Фестиваль "Early music" привез в Санкт-Петербургскую академическую капеллу самого прославленного в мире исполнителя на виоле да гамба француза Паоло Пандольфо. А также японских фольклорных музыкантов Хадзуэ Саваи, Хикару Саваи и Матонагу Хирому, тоже прославленных, но, в силу специфики их музыки, в пределах своих родных островов. Музыку слушал ВЛАДИМИР РАННЕВ.
Паоло Пандольфо уже был гостем "Early music" в 2006 году. Тогда Меншиковский дворец был переполнен. Зал Капеллы куда вместительнее, поэтому на этот раз всем желающим удалось попасть на концерт. Господин Пандольфо играл в дуэте с клависинисткой Марией Успенской, в России одной из лучших по профессии. В первом отделении концерта, длившемся почти полтора часа, им удалось тихой, чувствительной к тончайшим исполнительским нюансам музыкой околдовать зал. Играли сонаты Баха, музыку французского барокко и сольную пьесу самого господина Пандольфо — парафраз к жестким гармониям, рваной ритмике, динамическим контрастам и прочим "фигурам действия" барочной музыки. Госпожа Успенская, со своей стороны, также сыграла соло — два контрапункта из "Искусства фуги" Баха. Сыграла строго, грамотно и без сантиментов, отчего манера сольной игры Паоло Пандольфо, исполненная трепета, показалась на контрасте очень куртуазной.
Ко второму отделению худрук фестиваля Андрей Решетин, собравший эту концертную программу, приготовил для публики контрастный душ. В кимоно, кроткими шажками и с поклонами на сцену вышла Хикару Саваи, исполнительница на традиционном японском инструменте кото (аналог русских гуслей, только размером побольше и диапазоном пошире). Извлечением странных, иногда даже невиданных звуков из своего инструмента госпожа Саваи сопровождала какое-то повествование, проговариваемое ею нараспев, с возбужденными кульминациями. Традиция такой архаичной формы музицирования также имеет аналоги в других культурах — русские баяны, финский Вяйнемяйнен из "Калевалы", древнегреческие аэды. Но в данном случае мы имели дело с очень экзотической для нашего слуха формой звукоизвлечения.

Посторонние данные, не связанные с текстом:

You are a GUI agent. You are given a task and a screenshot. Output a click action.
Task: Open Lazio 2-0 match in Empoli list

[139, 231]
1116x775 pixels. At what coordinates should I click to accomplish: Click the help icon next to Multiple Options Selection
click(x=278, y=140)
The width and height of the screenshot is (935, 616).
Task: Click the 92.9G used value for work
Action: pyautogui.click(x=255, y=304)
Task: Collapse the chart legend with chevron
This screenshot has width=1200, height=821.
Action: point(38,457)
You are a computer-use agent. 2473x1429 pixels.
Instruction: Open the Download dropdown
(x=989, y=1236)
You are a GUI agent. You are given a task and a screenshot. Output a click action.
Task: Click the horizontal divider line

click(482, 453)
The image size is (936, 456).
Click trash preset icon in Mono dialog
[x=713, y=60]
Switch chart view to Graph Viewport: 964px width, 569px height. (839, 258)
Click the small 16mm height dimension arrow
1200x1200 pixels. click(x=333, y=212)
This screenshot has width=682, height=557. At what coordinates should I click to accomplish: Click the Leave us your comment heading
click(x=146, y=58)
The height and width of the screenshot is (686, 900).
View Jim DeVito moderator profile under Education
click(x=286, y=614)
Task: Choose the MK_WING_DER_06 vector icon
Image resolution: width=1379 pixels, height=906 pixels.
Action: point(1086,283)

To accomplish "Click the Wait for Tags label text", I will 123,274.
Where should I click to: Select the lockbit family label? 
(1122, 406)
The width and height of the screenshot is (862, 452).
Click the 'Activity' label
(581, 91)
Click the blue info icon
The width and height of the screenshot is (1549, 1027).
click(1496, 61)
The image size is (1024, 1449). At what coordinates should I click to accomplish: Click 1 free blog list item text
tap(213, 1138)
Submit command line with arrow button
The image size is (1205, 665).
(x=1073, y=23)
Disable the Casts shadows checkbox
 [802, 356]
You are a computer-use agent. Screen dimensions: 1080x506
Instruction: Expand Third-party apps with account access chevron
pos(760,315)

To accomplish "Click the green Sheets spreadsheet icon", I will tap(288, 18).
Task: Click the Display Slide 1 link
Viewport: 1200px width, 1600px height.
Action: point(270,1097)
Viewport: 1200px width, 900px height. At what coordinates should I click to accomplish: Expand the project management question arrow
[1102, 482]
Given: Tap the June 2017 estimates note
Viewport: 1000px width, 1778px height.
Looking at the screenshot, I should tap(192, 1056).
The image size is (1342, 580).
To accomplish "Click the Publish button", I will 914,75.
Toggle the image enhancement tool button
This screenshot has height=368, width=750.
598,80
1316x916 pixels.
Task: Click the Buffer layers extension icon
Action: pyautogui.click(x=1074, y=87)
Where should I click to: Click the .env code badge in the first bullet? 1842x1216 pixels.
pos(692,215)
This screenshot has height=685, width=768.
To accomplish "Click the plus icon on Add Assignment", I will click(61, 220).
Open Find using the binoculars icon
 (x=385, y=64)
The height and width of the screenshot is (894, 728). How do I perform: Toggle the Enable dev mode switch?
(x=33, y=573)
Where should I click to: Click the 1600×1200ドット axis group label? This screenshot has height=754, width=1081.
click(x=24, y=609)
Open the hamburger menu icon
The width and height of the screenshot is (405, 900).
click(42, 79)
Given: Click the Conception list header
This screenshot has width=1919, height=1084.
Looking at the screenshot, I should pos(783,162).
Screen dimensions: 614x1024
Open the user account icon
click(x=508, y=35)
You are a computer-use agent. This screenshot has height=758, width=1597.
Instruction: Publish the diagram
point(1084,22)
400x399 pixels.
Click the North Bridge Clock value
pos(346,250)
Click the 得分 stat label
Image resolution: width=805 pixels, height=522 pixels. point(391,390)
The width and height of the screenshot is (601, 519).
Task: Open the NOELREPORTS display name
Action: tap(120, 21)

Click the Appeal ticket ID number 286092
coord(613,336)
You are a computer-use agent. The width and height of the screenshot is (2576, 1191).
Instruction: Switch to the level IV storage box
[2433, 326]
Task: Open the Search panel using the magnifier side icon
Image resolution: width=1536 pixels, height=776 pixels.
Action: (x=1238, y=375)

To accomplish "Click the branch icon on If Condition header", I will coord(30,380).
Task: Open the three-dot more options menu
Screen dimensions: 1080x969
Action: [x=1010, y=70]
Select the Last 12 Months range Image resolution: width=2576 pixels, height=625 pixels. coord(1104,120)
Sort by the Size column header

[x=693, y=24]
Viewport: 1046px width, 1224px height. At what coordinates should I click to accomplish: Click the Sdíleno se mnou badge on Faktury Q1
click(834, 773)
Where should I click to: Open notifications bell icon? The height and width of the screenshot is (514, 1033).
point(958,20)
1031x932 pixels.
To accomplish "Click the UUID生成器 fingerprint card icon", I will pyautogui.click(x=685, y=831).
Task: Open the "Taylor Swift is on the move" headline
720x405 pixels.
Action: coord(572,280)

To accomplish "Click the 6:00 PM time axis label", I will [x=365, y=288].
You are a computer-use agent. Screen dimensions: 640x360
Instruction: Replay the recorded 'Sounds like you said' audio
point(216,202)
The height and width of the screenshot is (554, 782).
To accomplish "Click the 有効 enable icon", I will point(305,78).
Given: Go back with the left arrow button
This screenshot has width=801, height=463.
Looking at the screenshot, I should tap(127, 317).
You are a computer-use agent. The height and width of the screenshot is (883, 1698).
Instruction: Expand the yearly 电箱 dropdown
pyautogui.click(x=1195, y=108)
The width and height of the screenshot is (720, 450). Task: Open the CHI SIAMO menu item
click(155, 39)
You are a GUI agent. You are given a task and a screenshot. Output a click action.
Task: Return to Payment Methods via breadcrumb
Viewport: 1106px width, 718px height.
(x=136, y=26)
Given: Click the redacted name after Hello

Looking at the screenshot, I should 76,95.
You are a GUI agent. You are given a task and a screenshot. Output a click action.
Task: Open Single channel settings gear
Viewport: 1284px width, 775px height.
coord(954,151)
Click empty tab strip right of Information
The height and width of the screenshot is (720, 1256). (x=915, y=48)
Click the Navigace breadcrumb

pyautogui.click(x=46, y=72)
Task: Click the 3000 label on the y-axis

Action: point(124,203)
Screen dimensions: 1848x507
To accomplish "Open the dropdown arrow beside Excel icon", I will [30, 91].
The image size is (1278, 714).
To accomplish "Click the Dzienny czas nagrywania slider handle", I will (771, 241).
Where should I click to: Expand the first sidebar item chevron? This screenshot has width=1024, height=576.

Тембр голоса и тембр кото распыляли в зале такое причудливое звуковое облако, что современными аналогиями услышанного можно считать лишь электронную музыку или изобретения современных композиторов, заставляющих привычные инструменты звучать иноголосно. Звучание японской флейты в руках Матонагу Хирому напоминало звук знакомого европейскому уху после фильма "Гладиатор" армянского дудука. Оригинальные конструкции обоих и манера исполнения на них очень архаичны, поэтому имеют много общих черт. Зато в ансамблевой игре флейты и кото создается специфический и ни на что не похожий японский колорит, в котором легко угадывается именно эта островная культура.
Сыграв много оригинального фольклора, японские музыканты перешли к его вегетарианской разновидности — world music. Здесь стиль и форма игры адаптировались к комфортному восприятию их "широким слушателем" — инертная ритмика, плавные мелодические обороты, привычная нам европейская гармония "на трех блатных аккордах". Все это напоминало какую-то киномузыку в духе американского минимализма и воспринималось не как оригинальный японский, а как вторичный, упакованный в товарный вид продукт.
Концерт продолжался более трех часов, но не утомил публику. Нельзя сказать, что, приглашая европейских и восточно-азиатских музыкантов "к барьеру", господину Решетину удалось раскрутить их на острый диалог. Но это оказалось и не столь необходимым, ведь каждая из сторон была интересной и достаточной сама по себе.